The acting is genuinely good. As child-like but dangerously deluded halfwit Eddie, Christian manages to be simultaneously repellent and sexy (it must be said: he fills-out his Vegas-era Elvis fringed outfits nicely). And of course, Winters specialized in portraying blowzy, frowzy slatterns. An aside: for some masochistic reason, I’ve read both volumes of Winters’ wildly self-aggrandizing memoirs. She’s keen to depict herself as the highly-principled uncompromising earth mother of Method Acting – but she never once mentions the multitude of low-budget hagsploitation b-movies she mainly made from the early seventies onward. That would have been so much more interesting!

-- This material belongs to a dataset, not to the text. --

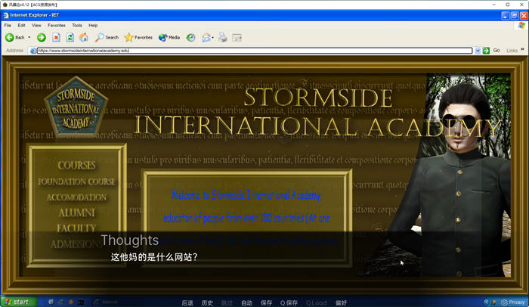
Task: Open the ALUMNI page link
Action: [x=77, y=212]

What the hell was classy mainstream entertainer Uggams thinking when she signed up for this? The only comparable example that comes to mind is Lyle Waggoner appearing in the necrophilia-themed Love Me Deadly (1972). Full credit to Uggams, though: she fully embraces the material. I love the haughty contempt with which Liz contemplates the dumb crackers she’s surrounded with, and she gives great side eye. Interestingly, the role was originally offered to Nichelle Nichols (Uhuru from Star Trek). I bet Nichols felt like she had a lucky escape!

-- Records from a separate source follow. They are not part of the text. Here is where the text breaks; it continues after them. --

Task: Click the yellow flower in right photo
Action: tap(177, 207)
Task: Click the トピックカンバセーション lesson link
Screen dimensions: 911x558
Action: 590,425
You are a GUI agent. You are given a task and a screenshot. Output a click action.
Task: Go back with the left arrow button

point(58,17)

Eddie’s behind-the-scenes story is almost more interesting than what unfolds onscreen. The production company had links to pornography, organized crime and money-laundering. (The executive producer was known as “The Scarface of Porn”). In a laudable attempt to cover all the bases, the film was released under multiple titles for different demographics. For the honky drive-in / grindhouse circuit it was called Poor Pretty Eddie. For African American audiences, it was sold as a blaxploitation movie re-titled Black Vengeance. And there’s supposedly a radically different, much softer-core version entitled Heartbreak Hotel that shifts the emphasis to Eddie and Bertha’s relationship – and has a happy ending!

With its queasy, bad taste emphasis on rape and racism, Eddie has something to offend everyone. It certainly abounds with unpleasant moments. But it feels weirdly relevant today in the era of Black Lives Matter and Trump. Today, the hicks who brutalize Liz would sport MAGA hats, rage against the removal of Confederate flags and be addicted to opioids. Time has not mellowed Poor Pretty Eddie. Approach with caution!



Further reading:

Temple of Schlock's in-depth account of the production of Poor Pretty Eddie.

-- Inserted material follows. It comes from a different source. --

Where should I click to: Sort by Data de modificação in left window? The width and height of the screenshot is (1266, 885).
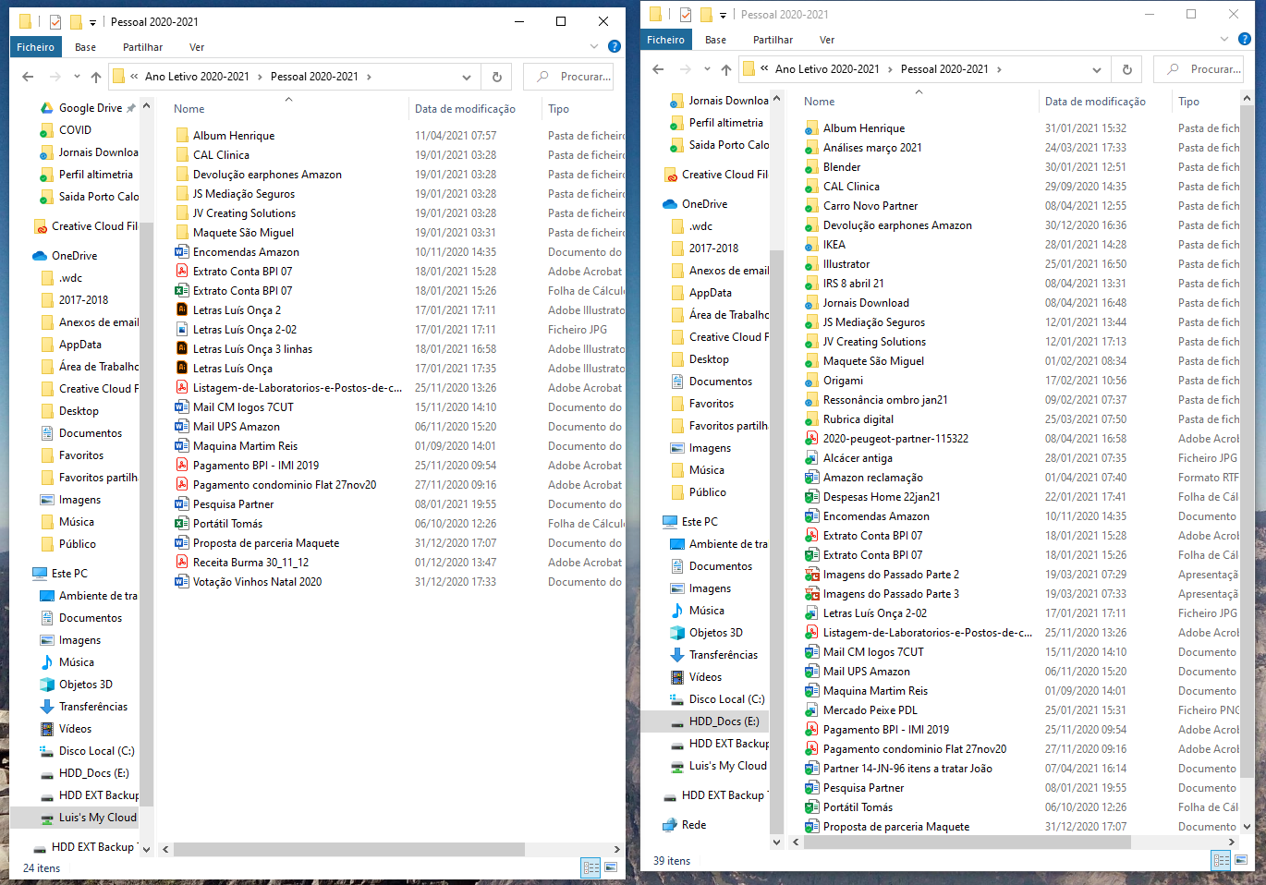point(465,109)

Funny and perceptive analysis of Poor Pretty Eddie here.





1 comment:

  1. This one really is an oddity, isn't it? When I watched it I was aware of this thing that happens with a person's (at least THIS person) perception of the star system: I often assume that stars of a certain reputation and image would never accept a particular kind of role. No matter what the subject, I would never expect that Harry Belafonte would appear in a role that degraded him. Similarly, with someone like Glenn Close...I'd feel secure in the fact that any part she appeared in would be classy and never demeaning.
    Throughout the entirety of POOR PRETTY EDDIE, no matter how grotesque things were getting, I sincerely held the belief that Leslie Uggams - not only a good-girl image Black trailblazer, but an outspoken about civil rights in life and in the Broadway musical Hallelujah Baby - was going to show why a woman like her would appear in a film like this. Expecting some big, Pam Grier-like, woman power, turning of the tables on her abusers, what I was left with was a big Whhhhaaaat??!?!? Zip! As you cite, it's exactly like with the Lyle Waggoner movie. It's one thing to go against an image, another to go accept a role in film even John Waters or Warhol would think was in questionable taste. So, of course, ! own a copy. HA! Thanks for covering this one, Graham. Quarantine has been great for your blog!